__Supplied material__:
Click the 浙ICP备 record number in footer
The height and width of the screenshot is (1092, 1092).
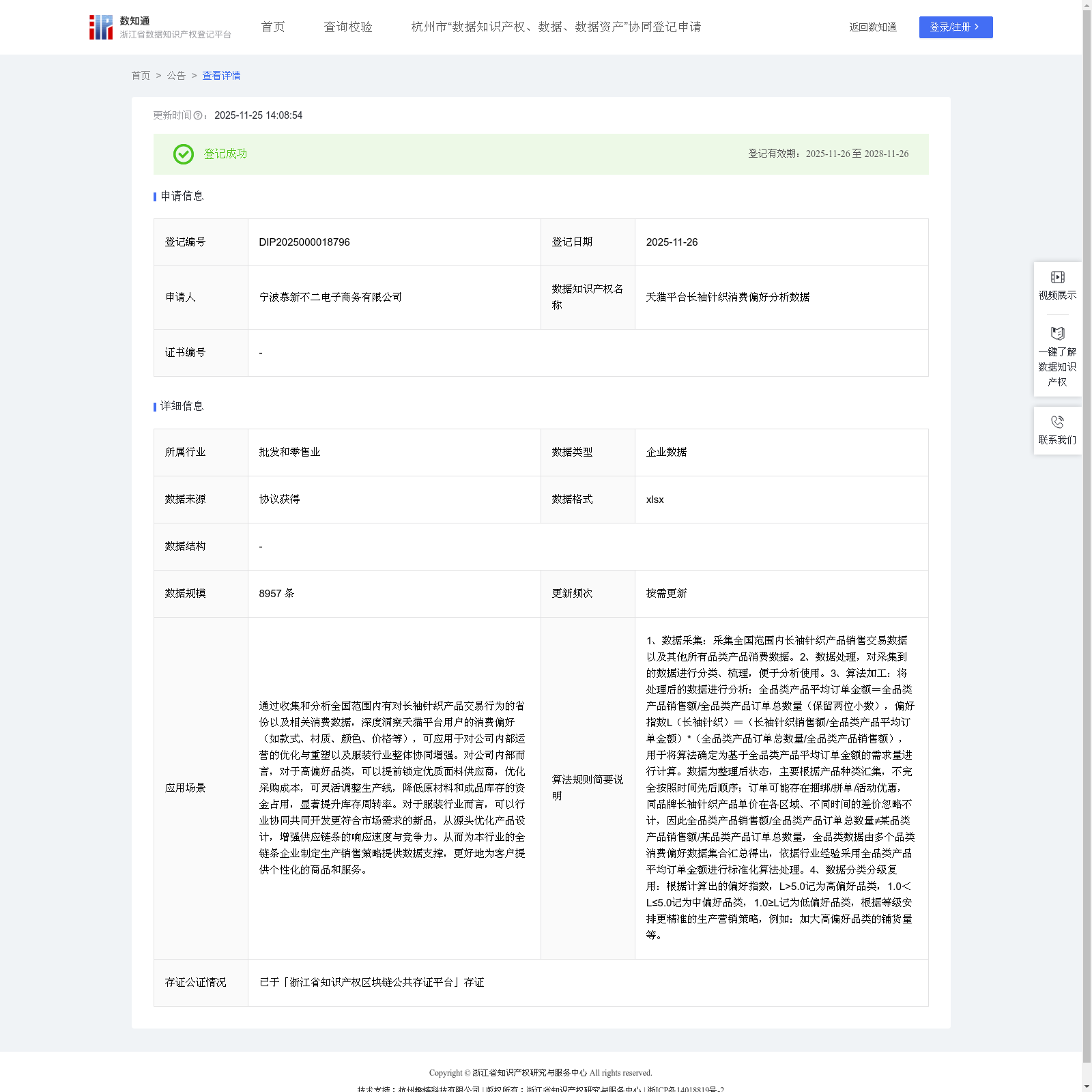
---
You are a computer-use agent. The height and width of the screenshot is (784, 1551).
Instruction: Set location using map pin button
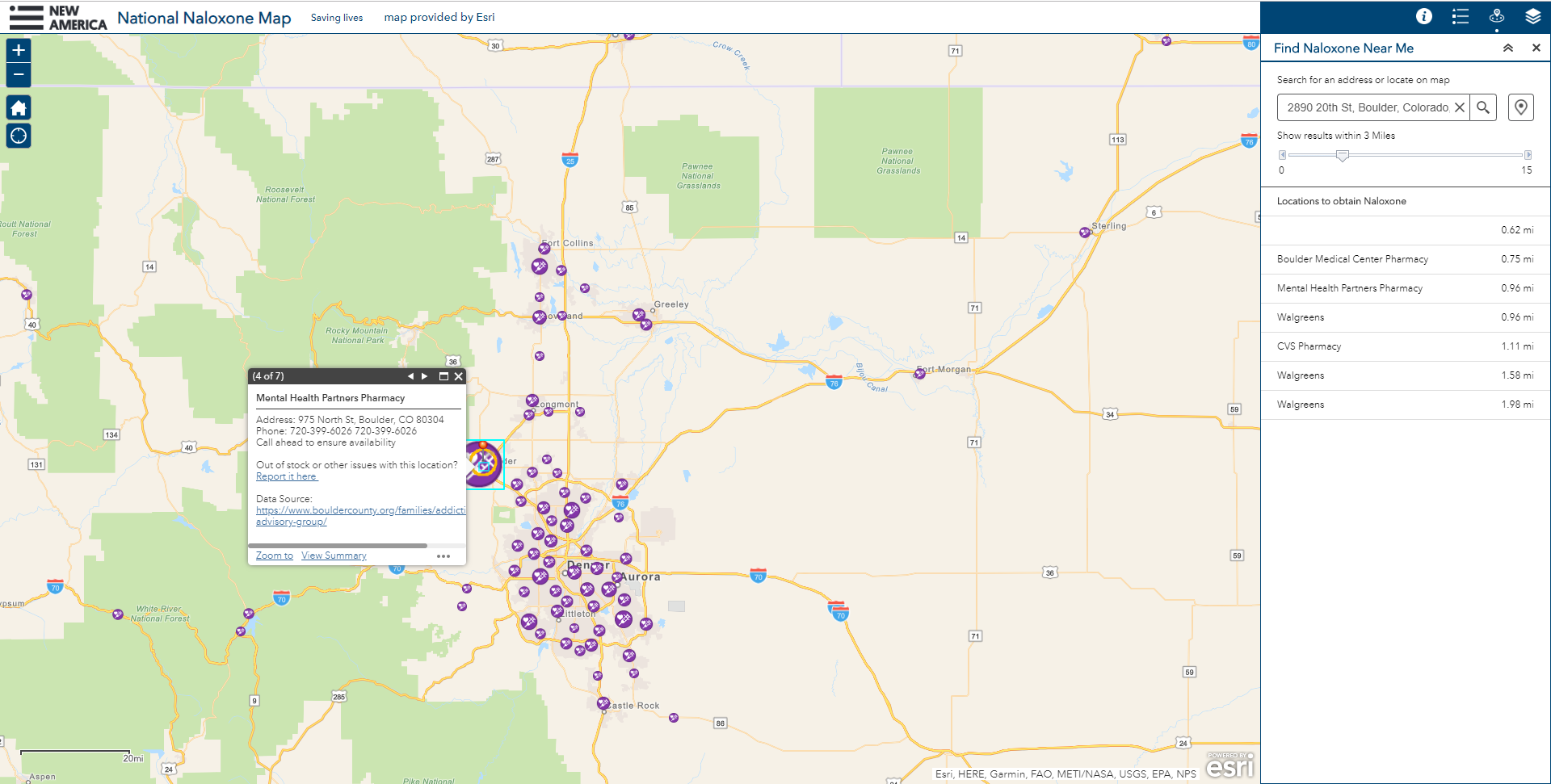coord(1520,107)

__Your goal__:
How many lines of the listing above contain the string "width", with case counting? Reply with the number alone.

__Written reply__:
2